Y ambos se dejaron caer y se sentaron en el campanario. Todo su gozo en un pozo, que decía el refrán. El silencio les pesaba más todavía. Nada se movía sobre la helada nieve que lo cubría todo. Todo.
Una vieja campana estaba cerca de sus cabezas. Pero no se atrevieron ni a tocarla, por si se derrumbaba encima de ellos. El miedo se iba apoderando de ellos mientras el sol seguía subiendo e iluminaba el desolado paisaje. La nieve reflejaba sus rayos y hería las pupilas de los montañeros perdidos.
Allí estuvieron hasta ya pasada la tarde. Todo seguía igual. Apartándose un poco y apartando a su amigo, uno de ellos tocó la campana. Fue peor. El tañido sonaba frío y desolado. Y apenas si resonaba en el pequeño valle. Hasta la campana sonaba a muerte.

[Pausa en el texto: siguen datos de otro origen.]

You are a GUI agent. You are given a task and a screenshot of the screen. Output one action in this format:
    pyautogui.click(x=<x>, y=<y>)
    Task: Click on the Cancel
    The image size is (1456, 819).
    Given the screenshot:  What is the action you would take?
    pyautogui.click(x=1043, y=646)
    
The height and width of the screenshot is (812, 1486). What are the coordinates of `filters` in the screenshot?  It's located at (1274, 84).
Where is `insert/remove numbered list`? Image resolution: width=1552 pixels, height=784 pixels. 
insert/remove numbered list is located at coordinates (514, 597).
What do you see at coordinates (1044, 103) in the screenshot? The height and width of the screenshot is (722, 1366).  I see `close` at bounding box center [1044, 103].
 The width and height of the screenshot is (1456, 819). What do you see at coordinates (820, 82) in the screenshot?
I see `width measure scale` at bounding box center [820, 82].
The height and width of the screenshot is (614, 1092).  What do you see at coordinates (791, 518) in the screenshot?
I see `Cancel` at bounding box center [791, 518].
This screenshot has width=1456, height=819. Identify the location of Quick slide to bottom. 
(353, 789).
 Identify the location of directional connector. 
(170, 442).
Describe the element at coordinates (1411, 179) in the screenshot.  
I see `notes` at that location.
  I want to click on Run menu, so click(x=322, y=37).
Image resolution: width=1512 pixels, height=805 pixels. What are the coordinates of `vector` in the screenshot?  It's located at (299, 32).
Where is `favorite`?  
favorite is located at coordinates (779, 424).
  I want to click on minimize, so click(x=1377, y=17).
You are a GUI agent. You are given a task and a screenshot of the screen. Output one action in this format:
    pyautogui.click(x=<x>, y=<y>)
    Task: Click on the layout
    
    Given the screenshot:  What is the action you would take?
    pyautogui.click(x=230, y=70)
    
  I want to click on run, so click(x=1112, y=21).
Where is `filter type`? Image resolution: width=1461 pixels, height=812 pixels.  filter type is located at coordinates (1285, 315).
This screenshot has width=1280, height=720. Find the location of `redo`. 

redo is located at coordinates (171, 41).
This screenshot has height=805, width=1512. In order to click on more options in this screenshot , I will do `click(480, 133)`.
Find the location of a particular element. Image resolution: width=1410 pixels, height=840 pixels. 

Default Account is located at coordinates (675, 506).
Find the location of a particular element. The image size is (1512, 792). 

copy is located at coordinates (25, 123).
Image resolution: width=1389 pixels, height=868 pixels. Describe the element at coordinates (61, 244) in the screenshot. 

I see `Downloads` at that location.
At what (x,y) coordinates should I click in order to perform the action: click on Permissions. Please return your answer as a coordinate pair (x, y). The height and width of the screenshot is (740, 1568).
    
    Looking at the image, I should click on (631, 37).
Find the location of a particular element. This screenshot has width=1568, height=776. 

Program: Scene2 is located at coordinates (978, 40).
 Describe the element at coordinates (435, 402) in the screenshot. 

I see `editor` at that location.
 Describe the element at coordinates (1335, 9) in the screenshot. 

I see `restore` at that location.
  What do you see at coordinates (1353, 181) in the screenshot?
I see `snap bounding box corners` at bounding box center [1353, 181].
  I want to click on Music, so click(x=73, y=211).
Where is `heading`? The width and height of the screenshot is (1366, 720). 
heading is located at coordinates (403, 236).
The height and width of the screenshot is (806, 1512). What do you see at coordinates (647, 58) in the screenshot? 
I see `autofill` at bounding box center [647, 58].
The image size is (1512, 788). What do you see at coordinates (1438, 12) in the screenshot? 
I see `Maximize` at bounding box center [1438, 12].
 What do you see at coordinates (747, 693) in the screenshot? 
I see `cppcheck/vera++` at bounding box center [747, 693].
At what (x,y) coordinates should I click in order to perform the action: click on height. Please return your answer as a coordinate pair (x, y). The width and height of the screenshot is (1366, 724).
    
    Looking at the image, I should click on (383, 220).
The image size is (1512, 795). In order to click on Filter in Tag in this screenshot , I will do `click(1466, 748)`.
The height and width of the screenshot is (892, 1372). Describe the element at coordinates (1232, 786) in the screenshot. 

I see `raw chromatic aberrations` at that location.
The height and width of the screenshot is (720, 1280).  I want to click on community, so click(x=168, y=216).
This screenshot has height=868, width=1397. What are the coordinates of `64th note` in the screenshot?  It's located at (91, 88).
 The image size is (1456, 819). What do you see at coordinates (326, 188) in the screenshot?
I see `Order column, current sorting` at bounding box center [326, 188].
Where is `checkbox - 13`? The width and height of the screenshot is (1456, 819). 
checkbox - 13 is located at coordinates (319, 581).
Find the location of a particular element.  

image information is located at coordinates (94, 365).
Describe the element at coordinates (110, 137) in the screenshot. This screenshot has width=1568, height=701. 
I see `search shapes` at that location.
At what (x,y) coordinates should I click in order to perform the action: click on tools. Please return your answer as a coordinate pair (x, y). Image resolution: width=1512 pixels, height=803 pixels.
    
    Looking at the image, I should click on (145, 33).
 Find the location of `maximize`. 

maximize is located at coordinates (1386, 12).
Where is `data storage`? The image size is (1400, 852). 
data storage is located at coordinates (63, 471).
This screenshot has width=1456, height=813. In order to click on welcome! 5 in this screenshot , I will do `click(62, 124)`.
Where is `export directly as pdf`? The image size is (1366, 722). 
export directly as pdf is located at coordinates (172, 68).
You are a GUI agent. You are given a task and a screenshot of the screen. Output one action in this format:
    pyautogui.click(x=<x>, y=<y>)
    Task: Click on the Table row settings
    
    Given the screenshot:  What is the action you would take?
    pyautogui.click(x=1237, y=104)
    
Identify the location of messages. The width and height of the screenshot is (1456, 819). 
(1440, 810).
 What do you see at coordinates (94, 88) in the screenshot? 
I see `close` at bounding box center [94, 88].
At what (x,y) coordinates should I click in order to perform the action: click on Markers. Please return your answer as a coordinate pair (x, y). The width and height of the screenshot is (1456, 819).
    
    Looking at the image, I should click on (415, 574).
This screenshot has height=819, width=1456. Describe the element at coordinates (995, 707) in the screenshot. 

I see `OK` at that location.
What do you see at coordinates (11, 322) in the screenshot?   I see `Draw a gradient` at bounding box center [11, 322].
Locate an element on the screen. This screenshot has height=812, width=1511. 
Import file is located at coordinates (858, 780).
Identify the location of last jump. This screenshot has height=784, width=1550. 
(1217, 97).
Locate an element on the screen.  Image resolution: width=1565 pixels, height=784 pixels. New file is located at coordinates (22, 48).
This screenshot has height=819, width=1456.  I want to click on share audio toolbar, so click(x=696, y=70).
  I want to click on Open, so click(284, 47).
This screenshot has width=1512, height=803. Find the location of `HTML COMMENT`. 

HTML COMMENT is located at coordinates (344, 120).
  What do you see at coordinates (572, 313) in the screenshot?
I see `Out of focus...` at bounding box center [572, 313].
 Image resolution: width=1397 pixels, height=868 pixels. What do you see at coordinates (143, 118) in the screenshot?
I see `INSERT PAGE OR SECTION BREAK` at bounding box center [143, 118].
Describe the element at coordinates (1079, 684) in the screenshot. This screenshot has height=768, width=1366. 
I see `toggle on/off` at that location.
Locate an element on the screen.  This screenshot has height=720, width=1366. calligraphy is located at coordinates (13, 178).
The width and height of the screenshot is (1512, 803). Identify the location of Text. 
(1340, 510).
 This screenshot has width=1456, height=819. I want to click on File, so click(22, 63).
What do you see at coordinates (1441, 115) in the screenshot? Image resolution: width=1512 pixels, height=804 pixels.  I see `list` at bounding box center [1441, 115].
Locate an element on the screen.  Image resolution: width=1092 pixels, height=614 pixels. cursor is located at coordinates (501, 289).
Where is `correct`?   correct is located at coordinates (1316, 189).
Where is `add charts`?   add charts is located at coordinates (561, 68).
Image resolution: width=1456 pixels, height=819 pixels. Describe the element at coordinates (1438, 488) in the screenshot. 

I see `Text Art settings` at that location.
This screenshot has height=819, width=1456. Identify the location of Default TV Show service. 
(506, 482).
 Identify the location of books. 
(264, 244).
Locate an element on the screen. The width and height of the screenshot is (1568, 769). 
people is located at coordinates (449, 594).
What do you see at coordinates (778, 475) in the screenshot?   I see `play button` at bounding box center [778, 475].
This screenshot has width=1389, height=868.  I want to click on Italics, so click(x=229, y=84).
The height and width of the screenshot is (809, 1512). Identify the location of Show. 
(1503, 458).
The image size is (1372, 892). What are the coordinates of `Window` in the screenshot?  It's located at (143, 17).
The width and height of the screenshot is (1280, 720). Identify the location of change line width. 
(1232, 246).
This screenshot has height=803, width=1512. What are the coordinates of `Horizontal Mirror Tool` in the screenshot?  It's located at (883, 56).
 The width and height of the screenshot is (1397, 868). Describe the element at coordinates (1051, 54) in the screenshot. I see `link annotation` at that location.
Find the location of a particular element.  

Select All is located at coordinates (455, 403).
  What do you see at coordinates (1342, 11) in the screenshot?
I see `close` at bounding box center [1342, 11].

Bajaron decididos a huir de aquellas casas de hielo. Pero su curiosidad también prendía en ellos. ¿Qué había pasado? ¿Dónde estaban hombres y animales? ¿De qué habían huido? La nieve y el frío no les parecía suficiente motivo. Ellos estaban acostumbrados.
Cogieron sus mochilas, echaron una última mirada a aquella plaza sin nombre y dirigieron sus pasos hacia una pequeña collada que se veía entre las montañas. Parecía un paso hacía otro sitio, fuera cual fuese ese otro sitio. Seguro que era diferente y mejor que éste en donde estaban. El miedo se había ido apoderando de ellos.
Cuando llegaron arriba, el sol estaba poniéndose tras las montañas. Al otro lado, allá abajo, por fin, un río se veía entre los árboles. Un río siempre conduce a algún sitio, pensaron. Buscaron un refugio entre las rocas para pasar la noche, dejaron sus mochilas y, desde la collada, echaron una última mirada a aquel pueblo entre la nieve. A aquel intrigante y misterioso pueblo vacío hasta de esperanza.
El sol se ocultó y el frío empezaba a arreciar. Con asombro, vieron que, por las chimeneas del pueblo empezaban a salir unos pájaros negros que se iban agrupando en la torre de la ermita. De cada casa surgían tres o cuatro. Parecían murciélagos pero eran demasiado grandes.
Se formó un grupo de unos treinta ejemplares que, a la vez, levantaron el vuelo y se dirigían hacia ellos. Pasaron a muy poca altura, casi rozando el suelo de la collada. Por eso, aunque escondidos en su refugio, pudieron observar sus largos colmillos.
Recogieron sus cosas y empezaron a bajar hacia el río. La noche no les importaba demasiado.